Jeff Webb wrote:
Jan Kiszka wrote:
I found the reason: "3-dimensional" memcpy (__memcpy3d/_mmx_memcpy)
... True.
This patch fixes the issue for me.
Works for me as well on my Athlon64 X2 machine.
To see if trying to use this mmx_memcpy is worth the trouble, I made a
test program to benchmark __memcpy versus _mmx_memcpy. Could you try
it on AMD ?
--
Gilles Chanteperdrix
#include <stdlib.h>
#include <stdio.h>
#include <string.h>
#include <signal.h>
#include <setjmp.h>
#include <sys/io.h> /* iopl */
#include <sys/mman.h> /* mlockall */
#define unlikely(expr) (__builtin_expect((expr), 0))
#include <asm/processor.h>
#define COUNT 1000
#define SIZE 512
#define hw_cli() \
__asm__ __volatile__ ("cli")
#define hw_sti() \
__asm__ __volatile__ ("sti")
void *_mmx_memcpy_prefetch(void *to, const void *from, size_t len);
void *_mmx_memcpy(void *to, const void *from, size_t len);
static inline __attribute__((always_inline)) void * __memcpy(void * to, const void * from, size_t n)
{
int d0, d1, d2;
__asm__ __volatile__(
"rep ; movsl\n\t"
"movl %4,%%ecx\n\t"
"andl $3,%%ecx\n\t"
#if 1 /* want to pay 2 byte penalty for a chance to skip microcoded rep? */
"jz 1f\n\t"
#endif
"rep ; movsb\n\t"
"1:"
: "=&c" (d0), "=&D" (d1), "=&S" (d2)
: "0" (n/4), "g" (n), "1" ((long) to), "2" ((long) from)
: "memory");
return (to);
}
jmp_buf jmpbuf;
void sigill_handler(int sig __attribute__((unused)))
{
longjmp(jmpbuf, 1);
}
int main(void)

▬▬▬▬▬▬

» Your objective
In the forum thread, on what machine does the patch work as well?

» Records shown

▬▬▬▬▬▬

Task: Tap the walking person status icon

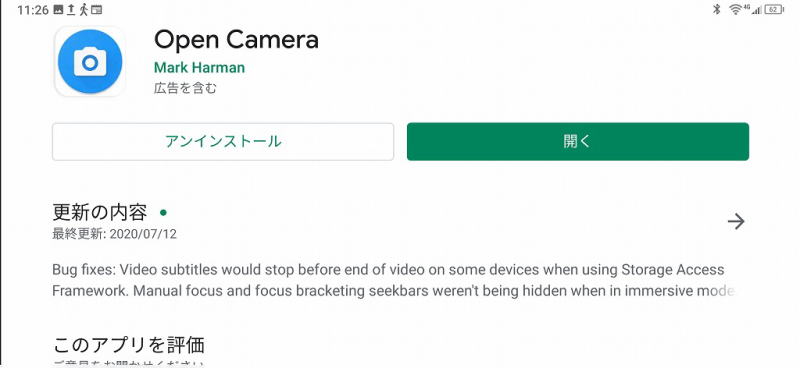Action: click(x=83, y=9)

▬▬▬▬▬▬

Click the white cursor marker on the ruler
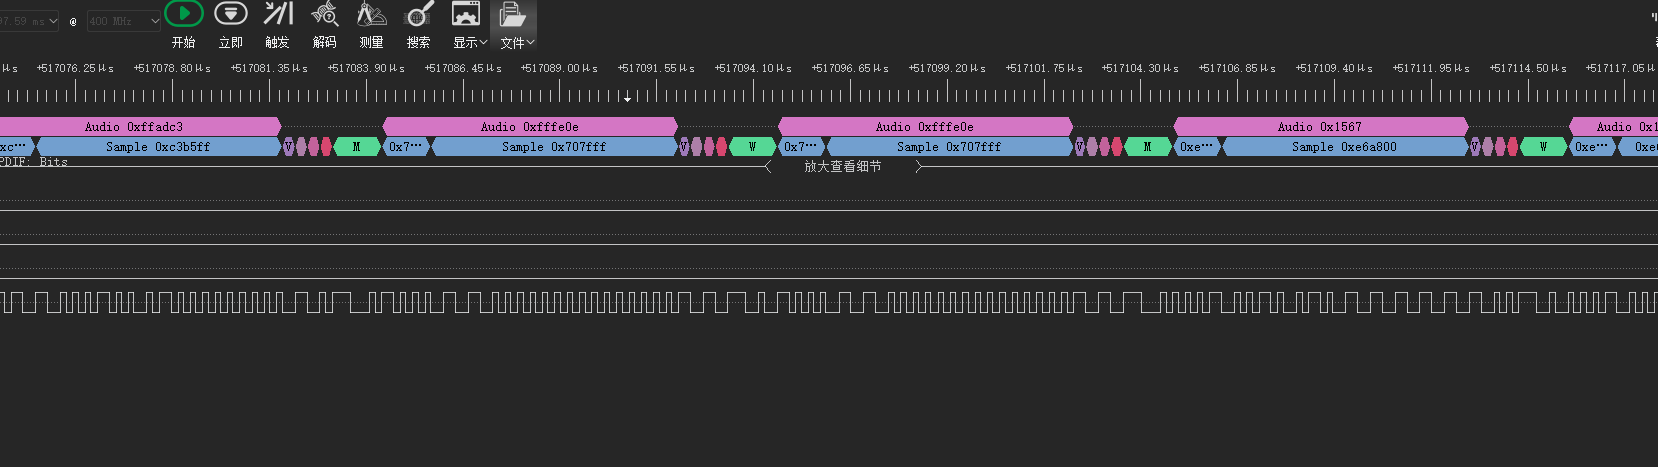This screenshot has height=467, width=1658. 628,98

▬▬▬▬▬▬

» The reply
An Athlon64 X2 machine.